|Gore Bay, ON - Summer 2006|
So let us continue with the Chemo 101. There is so much to learn about blood cells. It is quite amazing how our bodies function and continue to function despite chemotherapy and other harsh treatments. Human beings really are quite incredible. We now know that chemo kills fast dividing cells and in the process it also ends up killing fast dividing healthy normal cells. This includes blood cells produced in the bone marrow.
Ready for some more info? Again, keep in mind that this is just what I learned and in no way do I profess to be giving medical advice. Here we go...
Bone Marrow Suppression
Bone marrow makes red and white blood cells and platelets. White blood cells protect the body against infection and red blood cells provide the body with oxygen. Platelets are what help your blood to clot to stop bleeding. The job of the white blood cells is to attack different viruses, bacteria and allergens in your body.
White Blood Cells / Neutrophils
The most common kind of white blood cells are the neutrophils. I didn’t know it at the time but I was to become very familiar with the importance of neutrophils. They protect you from bacterial infection and the level of neutrophils in your body can be significantly lowered by chemotherapy. This causes a high risk for infection because you basically have a limited ability to fight against infection. It is not always possible to prevent infection but it can be helped by frequent hand washing, good oral hygiene, avoiding people that are sick, and staying away from litter boxes, bird cages and that sort of thing. A good thing to avoid at anytime anyway I think. We have a dog so chemo got me off “poop pick-up duty” for awhile. (I had to find the perks where I could.)
Red Blood Cells
These can also drop due to chemo and it is usually a slow and gradual drop that can cause you to become anemic. This means you could suffer weakness, tiredness, dizziness, headaches and shortness of breath.

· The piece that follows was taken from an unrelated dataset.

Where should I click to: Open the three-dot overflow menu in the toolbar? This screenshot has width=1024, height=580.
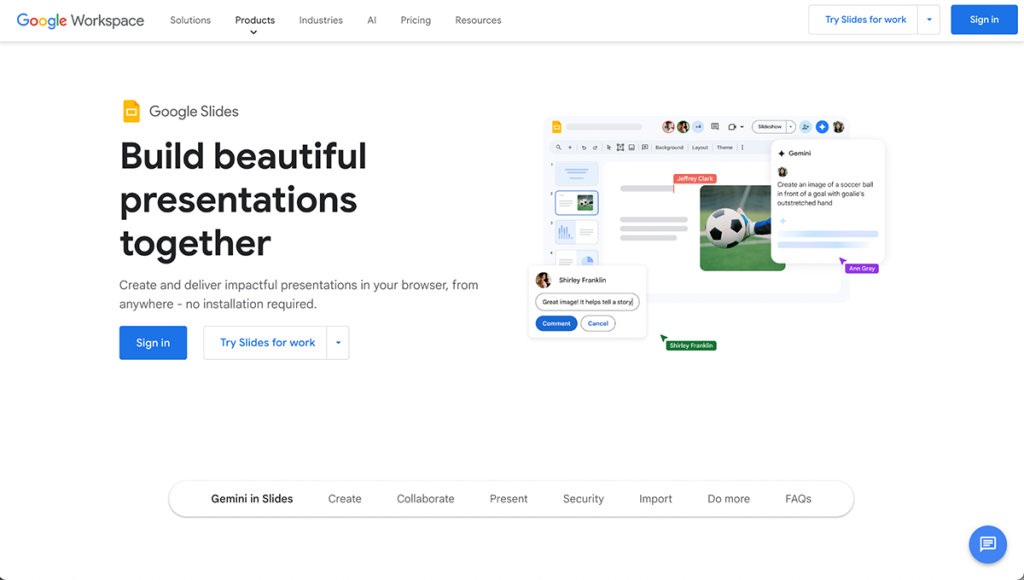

If your blood as unable to clot as it usually does, you can have nose bleeds, gums could bleed, blood could show up in your urine, and/or small red spots might be seen on your skin. You need to be careful brushing and flossing your teeth, be careful with sharp objects (like we wouldn’t already be doing that anyway) and also keep an eye on bruising and other bumps and scrapes.
|British Columbia - Summer 2006|
Ready for more? How about some side effects? These are numerous and depend on the type of treatment and on each person. Everyone reacts differently. The most common side effects can be managed fairly easily but others are more difficult.
- Hair loss is the most obvious and visible change for most people. It can start as early as 2 to 3 weeks after the first treatment.
- Mouth sores are also quite common with certain medications so we were told to try to get in to see a dentist prior to starting treatment. Thankfully I had just seen the dentist so I was covered on that front. Of course you have to avoid certain foods that might cause irritation as well as alcohol, tobacco, mouthwashes, etc.
- Nausea and vomiting is another big side effect that can be assisted with anti-nausea medications, eating small meals and drinking lots of water.
- The other two common side effects are at opposite ends of the spectrum as one is constipation and the other is diarrhea. Again, these really aren’t the most pleasant things to experience or to talk about but can really cause major discomfort.
- Sex drive can be reduced and your hormonal system can go completely out of whack. Not only is sexual desire affected by the treatment but the other side effects really don’t sound like they’d leave you feeling particularly sexy either.
- Fatigue is probably the most common side effect. In order to prevent this or to relieve it we were recommended to take short rest periods for about 20 to 30 minutes each. Oddly the one thing that can help the fatigue is exercise. Light physical activity can boost your energy levels. Allowing friends and family to help you and prioritizing the things you need to get done are good places to start. Do what you need to do but also within your limits.
- Photo sensitivity is something to really watch out for. You can burn really quickly while in the sun so using a sunscreen of SPF 30 or more and covering up while outside are good preventative measures. I was glad the summer was just finishing because I love being outside and it would have been difficult to stay in the house all the time. I can’t imagine sitting outside all covered up either. Again, an upside.
- Other 911 things to watch for are anemia, memory loss, menopause, neuropathy (hands and feet), back pain, bleeding, chest pain, shortness of breath, swelling of legs or arms, and again – fever.
Whew! Got it?
Finally, at the end of the teaching session, we were all assigned a Patient Designated Nurse (PDN) that we could call during office hours if we had any weird side effects going on that we needed to ask about. This was reassuring to know that there was a direct link if it was needed. After hours of course we could always go to Emergency.
So, that was a very informative session right? Now we are all up to speed on the ins and outs of chemo. Does that mean I was ready to get on with treatment #1? Well I was as ready as I could be I suppose. Two more days to go.